Defense points are equal to the negative of the sum of the values of all flags lost by the team. For example, if there are 4 teams and Team 1 steals a flag from Team 4 during tick 1, Team 1 will gain 1 offense point and Team 4 will lose 1 defense point. If Team 2 steals the same flag the next tick, then Team 2 will receive 0.71 points, and Team's score will be retroactively recalculated with a flag value of 0.71. In this situation, Team 4 would end with a defense score of -1.41 points (since it lost 2 flags).

Scoreboard updates are released at the conclusion of each tick. This means that the scoreboard may be up to one tick behind the current state of the game at any given time. For example, submitting a flag at the start of a tick will not reflected added points on the scoreboard until it updates after that tick.

The scoreboard includes rows for each team, and columns for each service. Each team's points per service are shown in the cells across its row, with scores broken down by offense, defense, and SLA (top to bottom). Score deltas (difference since last tick) are shown in paranthesis, and total flags gained and lost (with deltas) are also shown. Current SLA status is indicated by the large colored square in the bottom-right corner of the cell, which is green if all checks pass, orange if some fail, and red if all fail. Additional information about failed checks is shown when hovering over the status color. The three colored circles to the left of the status color show the past 3 ticks of historical SLA status, to indicate how long a service has been down.

Every team is assigned a /24 subnet, in the format 10.100.X.0/24, where X is the team ID. The vulnbox (which hosts all of the challenge services) is always assigned the first IP in the team's subnet. For example, Team 5's vulnbox is assigned 10.100.5.1. Players are assigned VPN IPs in the range 10.100.X.5 - 10.100.X.254, providing 250 maximum possible VPN configurations per team.

All traffic is routed through the central game router at 10.100.0.1. This router provides source NAT for all traffic, meaning that the source IP for all traffic reaching the vulnbox appears as 10.100.0.1. This is done to prevent teams from blocking specific IPs, and also provides IP-based authentication for game API tasks such as submitting flags and SSH access.

VPN SSH traffic is automatically routed to each team's own vulnbox, so it is only possible to SSH into your own vulnbox from the VPN. Each vulnbox has full internet access, but does not have any ports exposed publicly - only outbound connections are allowed.
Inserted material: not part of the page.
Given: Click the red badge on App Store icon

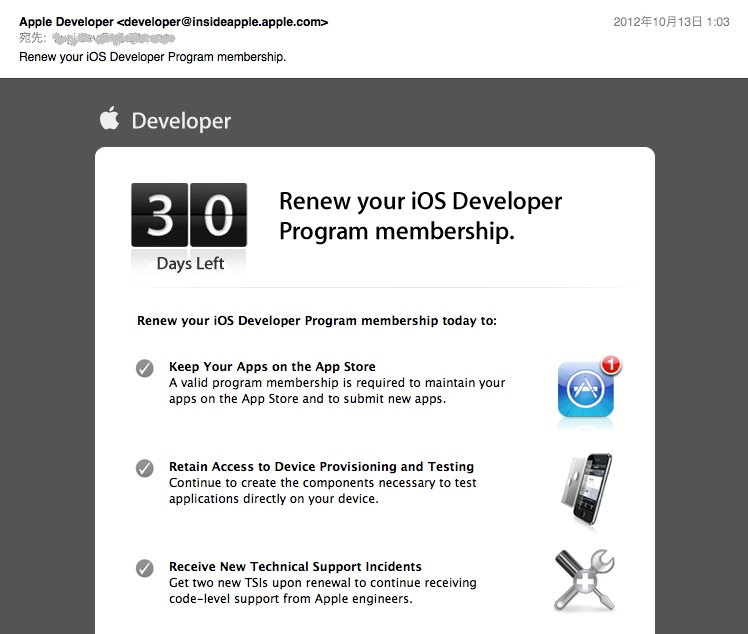Looking at the screenshot, I should click(x=612, y=366).
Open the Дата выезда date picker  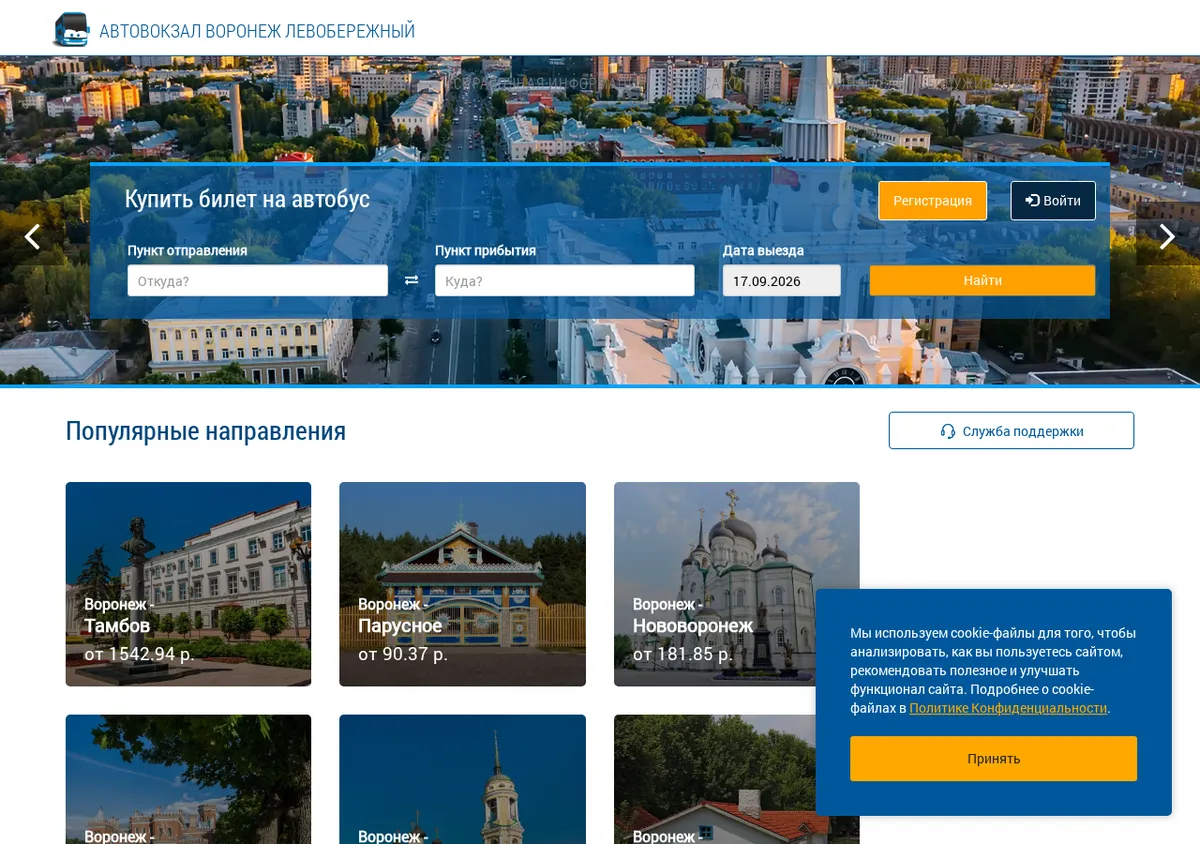point(781,281)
In addition to the registered teams, there is also a NOP team, which exists to provide known-vulnerable target to test exploits against. Flags captured from the NOP team still award points, so it is still valuable to run exploits even if all other teams have patched their services. The NOP team always has Team ID 1 (10.100.1.1), and can also be reached at nop.glitch.ad.

The scoreboard includes a full REST API to access scores, SLA checks, get flag IDs, and submit flags. Documentation for this API is available at https://glitch.ad/docs. However, all of this functionality is also provided by the glitch command on the vulnbox, so it is normally not necessary to interact with the scoreboard API directly.

Generally, the first step is to begin analyzing the service source code to identify vulnerabilities and begin developing exploits. Additionally, it is often helpful to monitor the provided proxies to identify normal SLA traffic patterns and help with identifying and blocking exploit traffic.

Once an exploit is found, you should begin patching the vulnerability in their own service, while also developing an exploit to throw against other teams. It is generally best to test this exploit against the NOP team, which is guarunteed to be vulnerable.

If another team begins exploiting you (you begin losing defense points), you should carefully review recent inbound network traffic in the services proxies to help identify the vulnerability. You can then begin working to reverse-engineer the exploit, develop a patch or network block, and copy the exploit to begin throwing it against others. Similarly, when writing exploits, it is important to make the exploit mirror the signature and functionality of the SLA checks as closely as possible to avoid detection.